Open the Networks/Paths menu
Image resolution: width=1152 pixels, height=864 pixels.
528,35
==
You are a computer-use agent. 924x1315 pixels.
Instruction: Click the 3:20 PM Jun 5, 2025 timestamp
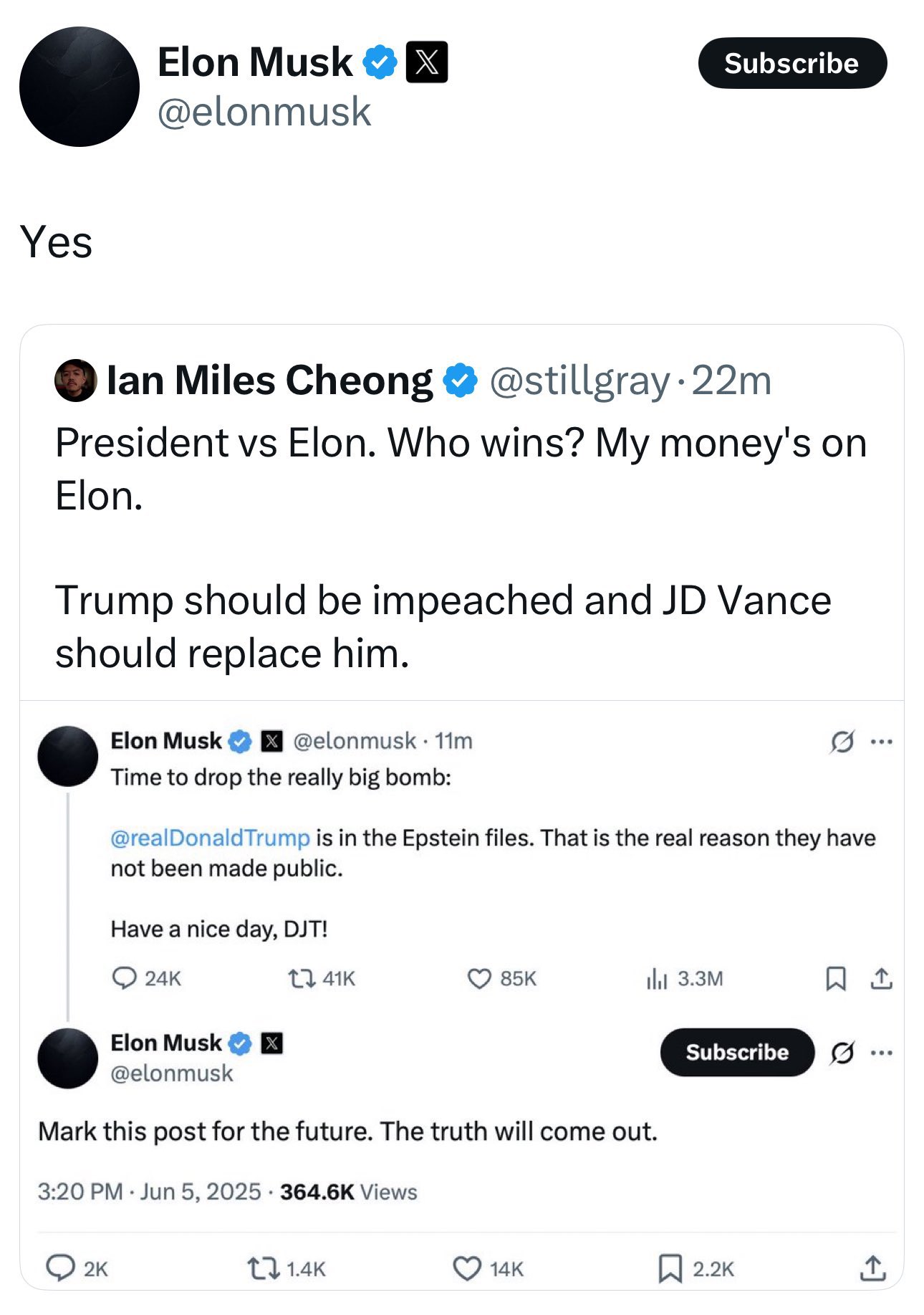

**What is expected:**
What you return must be the lines above that run from the line with "You are a computer-use" to the line with "Instruction: Click the", inclusive, each copied exactly.

**Response:**
You are a computer-use agent. 924x1315 pixels.
Instruction: Click the 3:20 PM Jun 5, 2025 timestamp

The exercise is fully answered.